Charles Haff - Craig-Hallum Capital Group - Analyst

 

Okay. And my last question is for Tom. Tom, on gross margin, do you think this is kind of a steady-state gross margin that we should expect for the remaining quarters of the year, or do you think that might fluctuate here and there?

 

 

Tom Klema - Rockwell Medical, Inc. - CFO

 

I think -- obviously, the taxes related to the Wanbang transaction would not recur. And then -- and so, I think if you back out that $300,000, that could probably put you at the base that we're at right now.
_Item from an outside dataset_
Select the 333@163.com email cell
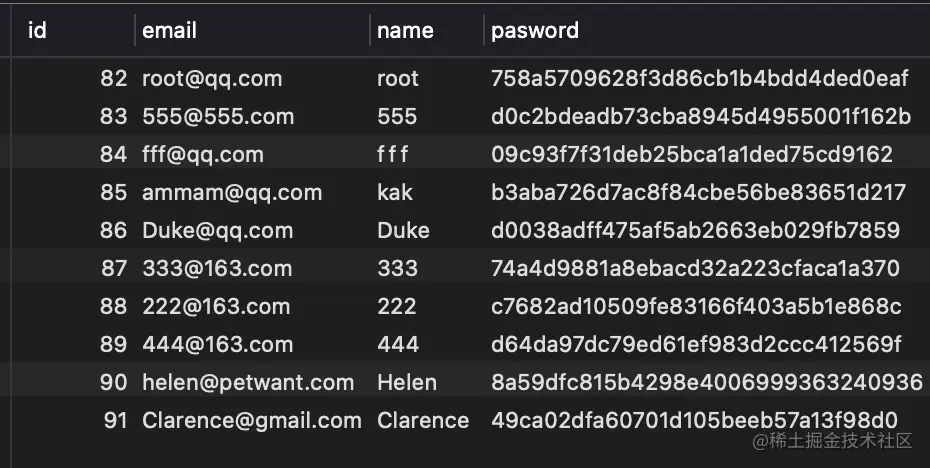Viewport: 930px width, 468px height. pos(217,269)
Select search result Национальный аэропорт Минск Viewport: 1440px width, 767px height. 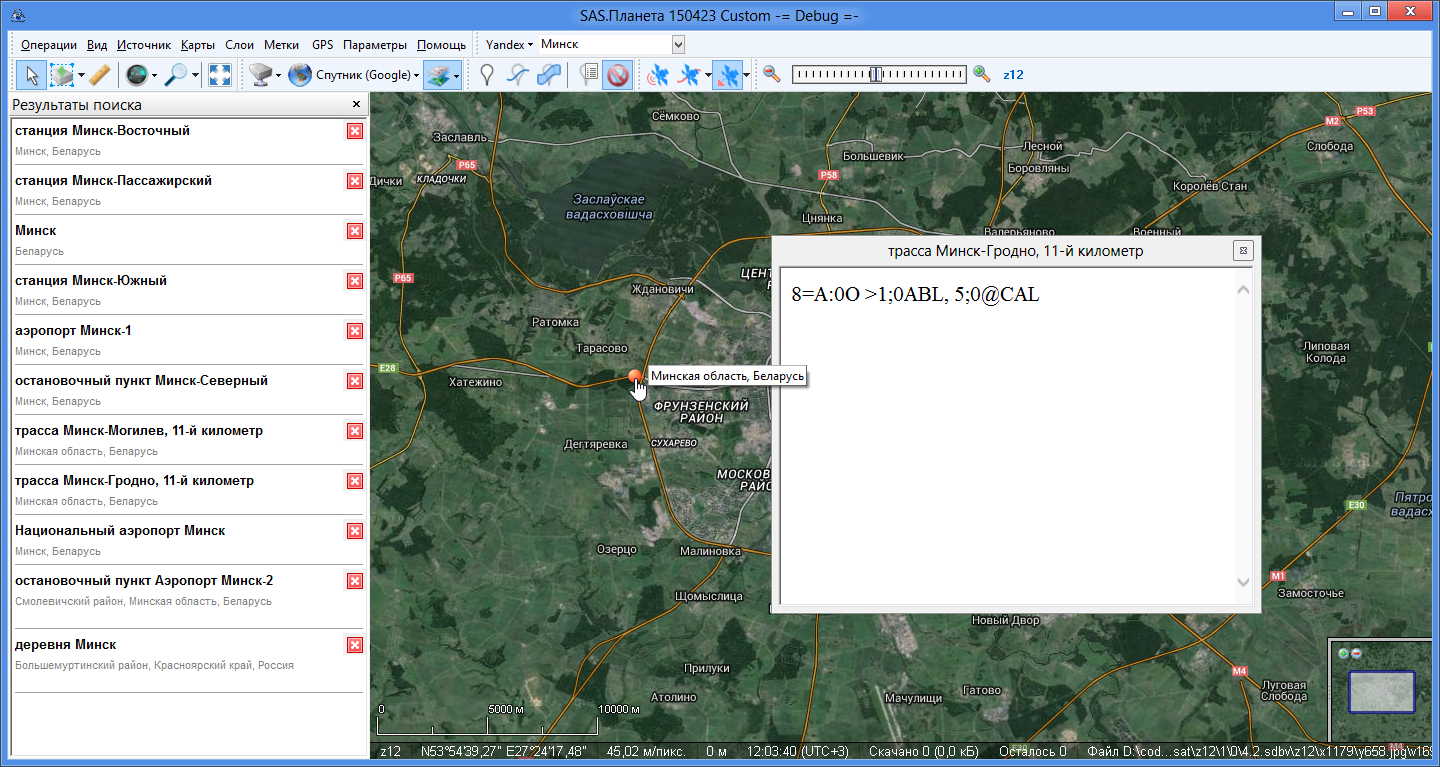coord(120,531)
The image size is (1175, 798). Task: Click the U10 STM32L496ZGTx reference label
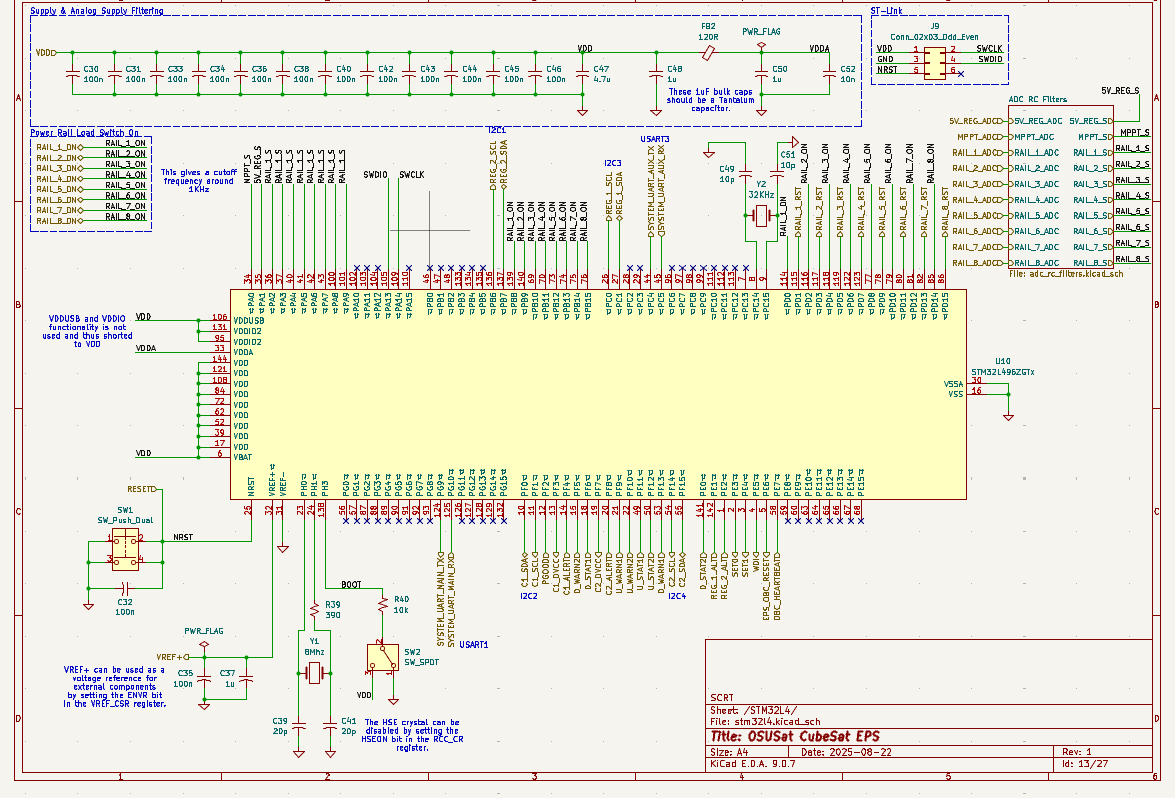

And to the extent we add the drug sales in future quarters, then obviously the margins will go up from there.

 

 

Charles Haff - Craig-Hallum Capital Group - Analyst

 

Okay. Oh, sorry I lied. I have one more. The $2.7 million of stock comp for this quarter -- is that -- are you expecting similar levels for the remaining quarters as well?

 

 

Tom Klema - Rockwell Medical, Inc. - CFO

 

Were you asking about R&D? I'm sorry. I missed (inaudible).

 

 

Charles Haff - Craig-Hallum Capital Group - Analyst

 

No, stock comp. Stock compensation.

 

 

Tom Klema - Rockwell Medical, Inc. - CFO

 

Oh, yes. I would expect it to be about the same level as it is in this quarter.

 

 

Charles Haff - Craig-Hallum Capital Group - Analyst

 

Okay. Great. Thanks for taking my questions.

 

 

Operator

 

And with no further questions, I'd like to turn the conference back over to Rob Chioini for any additional or closing remarks.

 

 

Rob Chioini - Rockwell Medical, Inc. - Founder, Chairman, CEO

 

Well, we have appreciate your continued support and we look forward to updating you on the next call. Thank you.

 

 

Operator

 

And that does conclude today's conference. We appreciate everyone's participation.